- _TASK TO CARRY OUT_:
Answer with a number only, stating how many lines of the records hold the word "computer".

(MATERIAL SUPPLIED)

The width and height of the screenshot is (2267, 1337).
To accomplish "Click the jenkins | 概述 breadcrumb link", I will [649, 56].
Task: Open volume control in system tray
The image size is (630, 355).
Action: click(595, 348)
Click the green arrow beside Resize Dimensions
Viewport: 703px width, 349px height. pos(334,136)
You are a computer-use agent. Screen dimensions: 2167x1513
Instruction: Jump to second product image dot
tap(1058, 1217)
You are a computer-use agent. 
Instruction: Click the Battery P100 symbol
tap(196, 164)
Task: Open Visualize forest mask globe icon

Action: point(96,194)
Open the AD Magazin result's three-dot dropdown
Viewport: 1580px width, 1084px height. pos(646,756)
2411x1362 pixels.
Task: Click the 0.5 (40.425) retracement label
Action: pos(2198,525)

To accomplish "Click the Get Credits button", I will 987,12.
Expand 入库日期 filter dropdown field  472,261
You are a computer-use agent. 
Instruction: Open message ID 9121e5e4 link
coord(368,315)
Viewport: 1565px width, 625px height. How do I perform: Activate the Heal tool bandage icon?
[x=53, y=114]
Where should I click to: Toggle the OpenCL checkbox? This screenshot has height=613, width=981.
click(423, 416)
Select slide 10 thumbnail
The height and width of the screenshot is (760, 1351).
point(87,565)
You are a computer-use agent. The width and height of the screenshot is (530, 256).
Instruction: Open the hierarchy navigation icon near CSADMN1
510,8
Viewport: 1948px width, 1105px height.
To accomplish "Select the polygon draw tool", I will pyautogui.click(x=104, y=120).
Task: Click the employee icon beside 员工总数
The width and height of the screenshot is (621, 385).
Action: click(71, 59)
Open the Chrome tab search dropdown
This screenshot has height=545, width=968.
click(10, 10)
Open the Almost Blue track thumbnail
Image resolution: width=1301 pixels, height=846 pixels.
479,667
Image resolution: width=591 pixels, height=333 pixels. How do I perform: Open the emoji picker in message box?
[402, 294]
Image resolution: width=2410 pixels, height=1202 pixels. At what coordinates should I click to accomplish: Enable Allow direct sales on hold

(End MATERIAL SUPPLIED)

- _RESULT OF THE EXERCISE_:
4